YOUR TASK –
Once you find the line with "Click the Priorité : Moyenne yellow badge" in the listing below, set down exactly every line from it through the line with "This screenshot has height=549, width=1000.", but no pictures.

PROVIDED DATA –
####################

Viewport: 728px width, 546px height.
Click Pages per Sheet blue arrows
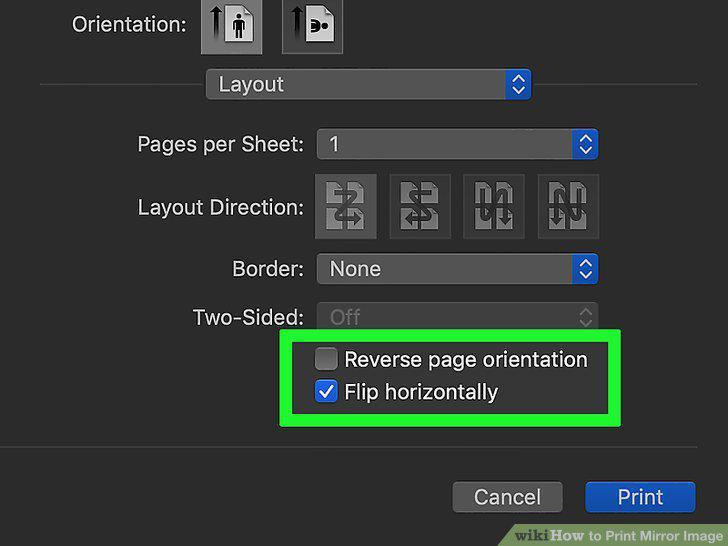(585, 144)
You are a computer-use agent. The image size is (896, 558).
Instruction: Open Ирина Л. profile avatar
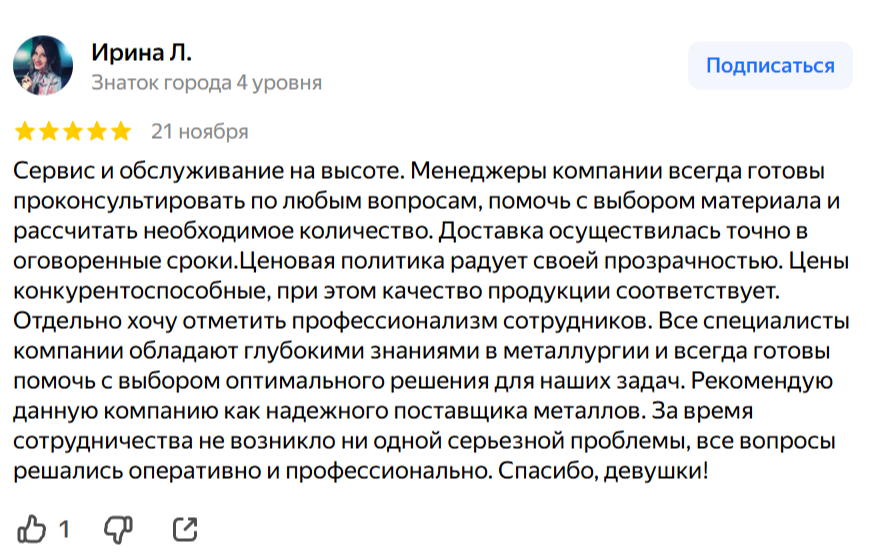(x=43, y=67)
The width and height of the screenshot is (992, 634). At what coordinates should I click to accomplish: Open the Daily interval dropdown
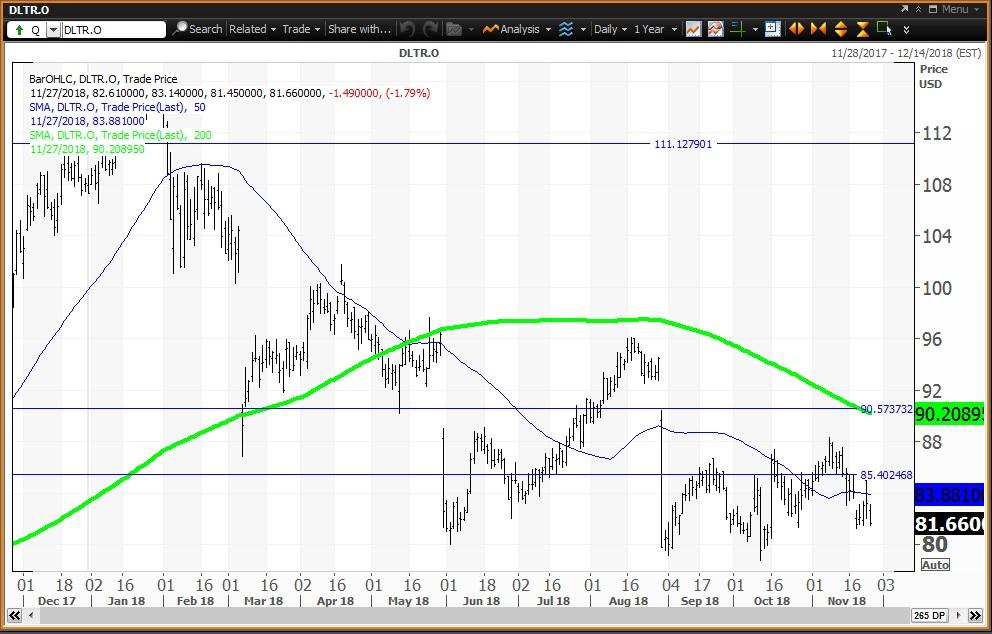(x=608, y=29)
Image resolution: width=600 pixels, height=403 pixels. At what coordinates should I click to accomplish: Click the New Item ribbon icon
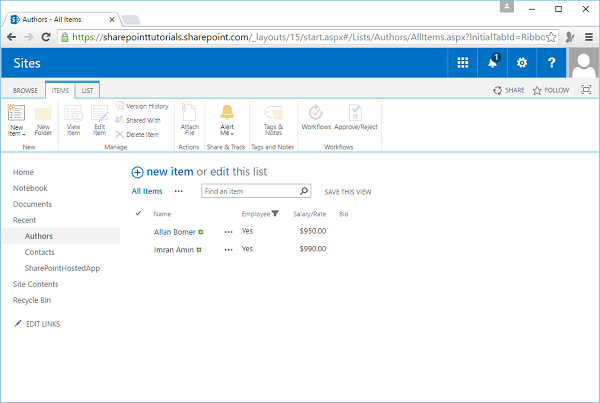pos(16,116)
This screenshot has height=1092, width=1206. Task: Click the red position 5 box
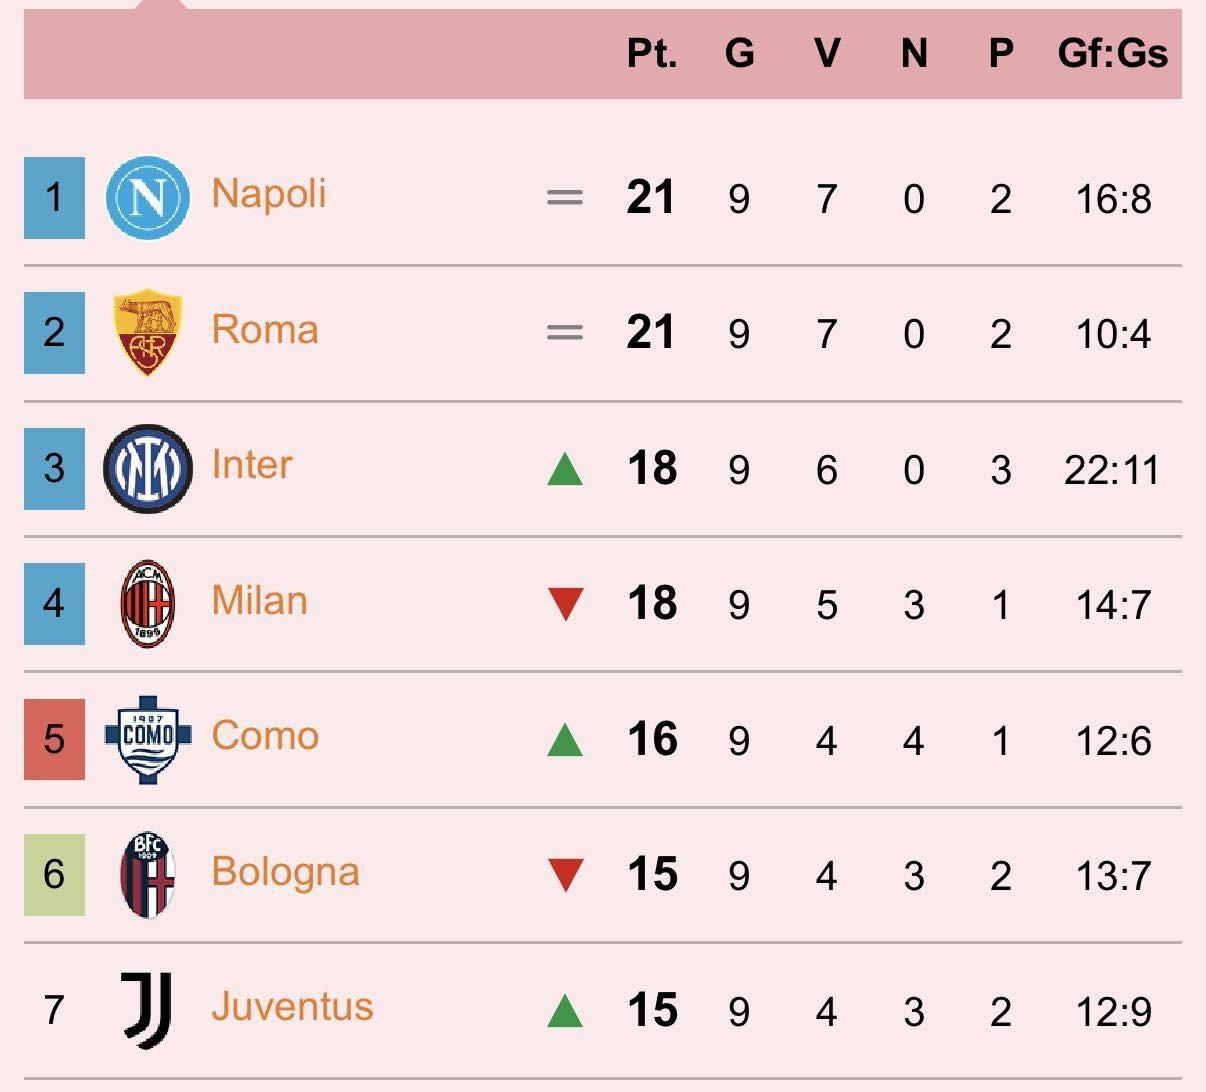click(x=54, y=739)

####################

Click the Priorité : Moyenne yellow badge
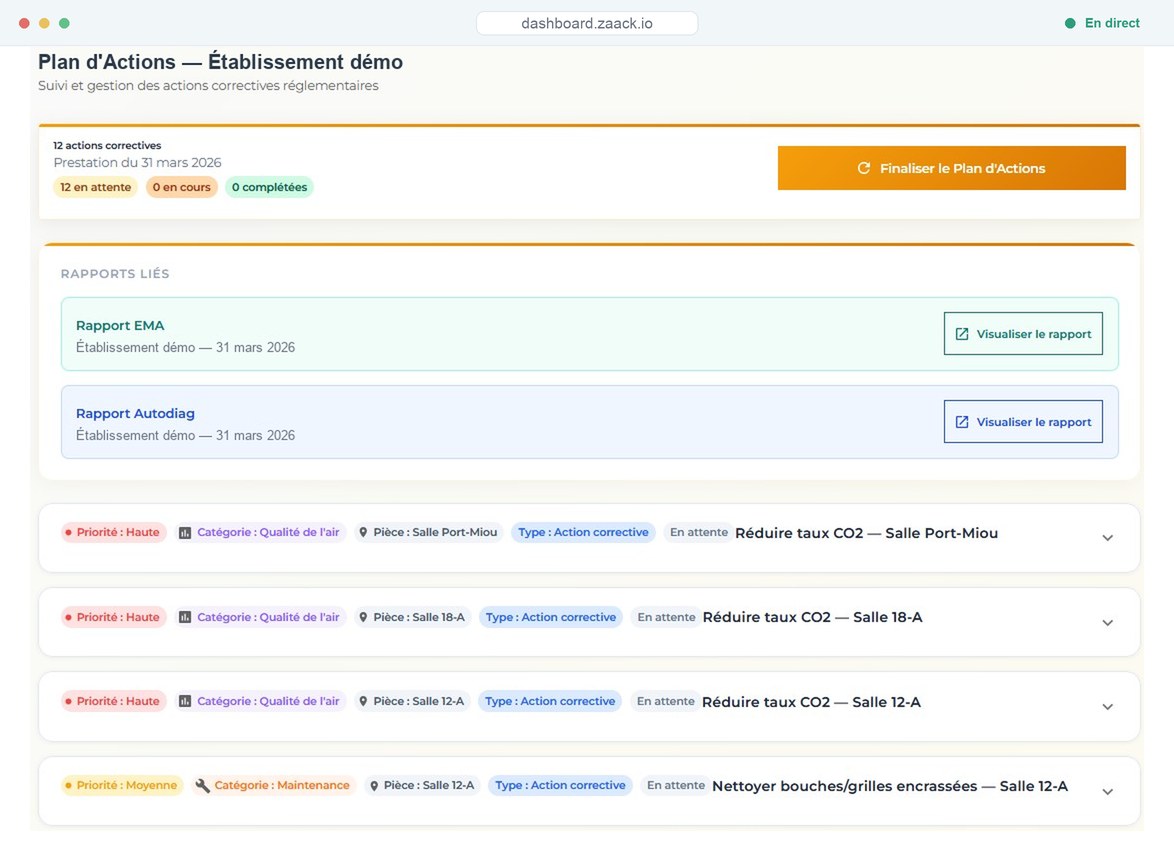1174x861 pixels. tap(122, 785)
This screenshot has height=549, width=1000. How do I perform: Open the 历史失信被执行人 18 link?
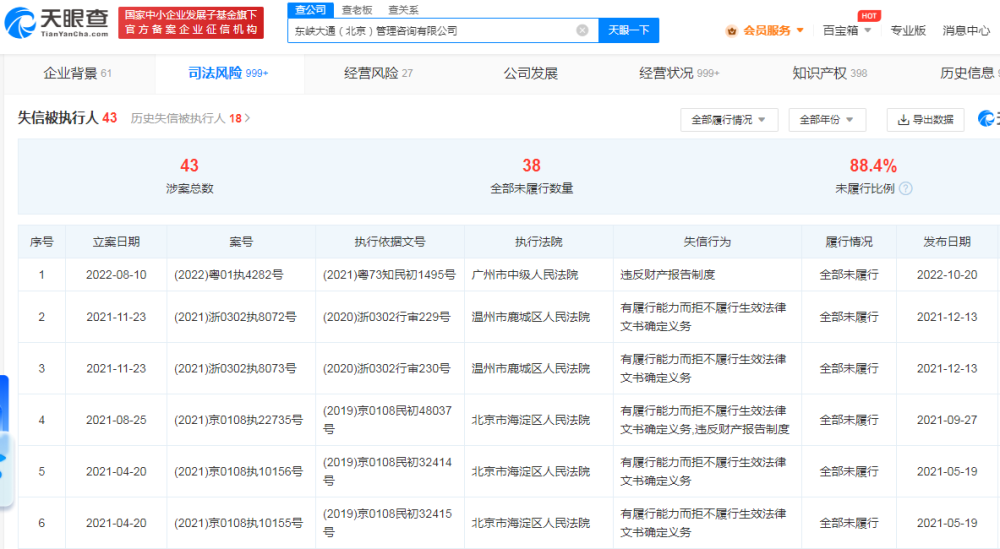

####################

EXERCISE SOLUTION –
Click the Priorité : Moyenne yellow badge
1174x861 pixels. tap(122, 785)
This screenshot has height=549, width=1000. How do I perform: Open the 历史失信被执行人 18 link?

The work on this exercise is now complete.